Home > Software engineering >  How can I optimize postgres insert/update request of huge amount of data?
How can I optimize postgres insert/update request of huge amount of data?

Time:12-29

I'm working on a pathfinding project that use topographic data of huge areas. In order to reduce the huge memory load, my plan is to pre-process the map data by creating nodes that are saved in a PostgresDB on start-up, and then accessed as needed by the algorithm.

I've created 3 docker containers for that, the postgres DB, Adminer and my python app. It works as expected with small amount of data, so the communications between the containers or the application isn't a problem.

The way it works is that you give a 2D array, it takes the first row, convert each element in node and save it in the DB using an psycopg2.extras.execute_value before going to the second row, then third... Once all nodes are registered, it updates each of them by searching for their neighbors and adding their id in the right column.

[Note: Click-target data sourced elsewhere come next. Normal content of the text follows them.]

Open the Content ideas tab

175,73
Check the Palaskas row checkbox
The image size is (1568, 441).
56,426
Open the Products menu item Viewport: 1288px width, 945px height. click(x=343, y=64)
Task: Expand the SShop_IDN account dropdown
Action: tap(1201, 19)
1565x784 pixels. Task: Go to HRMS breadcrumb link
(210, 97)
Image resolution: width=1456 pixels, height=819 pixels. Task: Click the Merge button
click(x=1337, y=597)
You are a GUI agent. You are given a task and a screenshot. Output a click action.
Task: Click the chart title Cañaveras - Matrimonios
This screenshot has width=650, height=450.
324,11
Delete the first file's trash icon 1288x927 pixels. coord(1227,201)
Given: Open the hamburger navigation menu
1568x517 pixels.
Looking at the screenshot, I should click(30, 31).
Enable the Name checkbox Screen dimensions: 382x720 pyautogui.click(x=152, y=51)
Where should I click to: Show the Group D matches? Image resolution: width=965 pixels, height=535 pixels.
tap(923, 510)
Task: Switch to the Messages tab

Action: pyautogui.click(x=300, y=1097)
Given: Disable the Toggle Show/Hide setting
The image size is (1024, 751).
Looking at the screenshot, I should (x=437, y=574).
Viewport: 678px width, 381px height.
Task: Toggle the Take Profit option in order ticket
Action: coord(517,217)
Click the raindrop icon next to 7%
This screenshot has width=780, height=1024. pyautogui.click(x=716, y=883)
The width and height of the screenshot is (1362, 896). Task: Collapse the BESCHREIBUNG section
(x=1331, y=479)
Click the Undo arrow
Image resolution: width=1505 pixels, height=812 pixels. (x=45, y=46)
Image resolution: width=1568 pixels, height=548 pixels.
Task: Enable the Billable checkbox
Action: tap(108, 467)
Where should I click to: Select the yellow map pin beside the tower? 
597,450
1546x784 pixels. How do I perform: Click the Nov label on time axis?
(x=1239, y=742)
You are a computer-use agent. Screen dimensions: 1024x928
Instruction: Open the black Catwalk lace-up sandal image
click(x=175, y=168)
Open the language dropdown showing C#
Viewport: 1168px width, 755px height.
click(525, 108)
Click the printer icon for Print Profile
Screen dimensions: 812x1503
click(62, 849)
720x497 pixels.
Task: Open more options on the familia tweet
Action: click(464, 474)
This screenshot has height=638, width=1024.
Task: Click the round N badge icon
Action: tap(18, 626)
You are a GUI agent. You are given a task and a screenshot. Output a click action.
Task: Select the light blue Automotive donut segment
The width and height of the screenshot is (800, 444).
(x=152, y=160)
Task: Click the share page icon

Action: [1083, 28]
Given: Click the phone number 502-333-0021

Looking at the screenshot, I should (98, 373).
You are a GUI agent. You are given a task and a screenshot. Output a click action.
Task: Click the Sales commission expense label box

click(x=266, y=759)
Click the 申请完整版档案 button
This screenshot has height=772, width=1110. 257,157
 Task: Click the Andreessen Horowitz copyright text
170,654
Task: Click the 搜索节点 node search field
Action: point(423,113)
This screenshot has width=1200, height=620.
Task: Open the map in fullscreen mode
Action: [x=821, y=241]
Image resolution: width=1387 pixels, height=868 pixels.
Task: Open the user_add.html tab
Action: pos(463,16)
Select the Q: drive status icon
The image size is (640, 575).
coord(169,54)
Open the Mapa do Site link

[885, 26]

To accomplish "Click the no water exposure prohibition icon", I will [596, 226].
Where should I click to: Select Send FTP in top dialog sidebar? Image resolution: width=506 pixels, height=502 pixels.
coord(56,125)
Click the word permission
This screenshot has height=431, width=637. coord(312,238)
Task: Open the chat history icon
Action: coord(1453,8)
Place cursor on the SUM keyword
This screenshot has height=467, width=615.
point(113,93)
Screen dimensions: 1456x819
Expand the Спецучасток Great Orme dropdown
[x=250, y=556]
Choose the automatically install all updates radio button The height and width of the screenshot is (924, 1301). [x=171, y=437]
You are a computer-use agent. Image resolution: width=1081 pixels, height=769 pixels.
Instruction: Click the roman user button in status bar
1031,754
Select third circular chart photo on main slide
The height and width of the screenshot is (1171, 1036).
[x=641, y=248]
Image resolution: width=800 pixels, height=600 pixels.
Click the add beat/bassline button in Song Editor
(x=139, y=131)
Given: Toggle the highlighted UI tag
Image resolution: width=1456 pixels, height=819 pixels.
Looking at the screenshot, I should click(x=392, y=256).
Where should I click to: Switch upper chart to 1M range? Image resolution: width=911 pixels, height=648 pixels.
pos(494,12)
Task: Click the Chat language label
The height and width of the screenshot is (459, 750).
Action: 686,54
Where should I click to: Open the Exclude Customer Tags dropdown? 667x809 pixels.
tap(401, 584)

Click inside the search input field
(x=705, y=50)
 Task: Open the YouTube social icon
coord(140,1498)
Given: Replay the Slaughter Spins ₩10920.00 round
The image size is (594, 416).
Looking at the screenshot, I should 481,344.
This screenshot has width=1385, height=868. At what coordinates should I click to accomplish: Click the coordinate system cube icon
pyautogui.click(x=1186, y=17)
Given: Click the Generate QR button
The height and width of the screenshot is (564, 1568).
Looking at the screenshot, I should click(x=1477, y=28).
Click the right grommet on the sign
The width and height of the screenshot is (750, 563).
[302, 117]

That way it takes longer to pre-process the data, but I have easier access when running the algorithm.

However, I think the DB have trouble processing the data past a certain point. The map I gave comes from a .tif file of 9600x14400, and even when ignoring useless/invalid data, that amount to more than 10 millions of nodes.

Basically, it worked quite slow but okay, until around 90% of the node creation process, where the data stopped being processed. Both python and postgres container were still running and responsive, but there was no more node being created, and the neighbor-linking part of the pre-processing didn't start either. Also there were no error message in either sides.

I've read that the rows limit in a postgres table is absurdly high, but the table also become really slow once a lot of elements are in it, so could it be that it didn't crash or freeze, but just takes an insane amount of time to complete the remaining node creations request?

Would reducing the batch size even more help in that regard? Or would maybe splitting the table into multiple smaller ones be better?

CodePudding user response:

My queries and psycopg function I've used were not optimized for the mass inserts and update I was doing.

The changes I've made were:

  • Reduce batch size from 14k to 1k
  • Making a larger SELECT queries instead of smaller ones
  • Creating indexes on importants columns
  • Changing a normal UPDATE query to the format of an UPDATE FROM with also an executing_value instead of cursor.execute

It made the execution time go from around an estimated 5.5 days to around 8 hours.

  • Related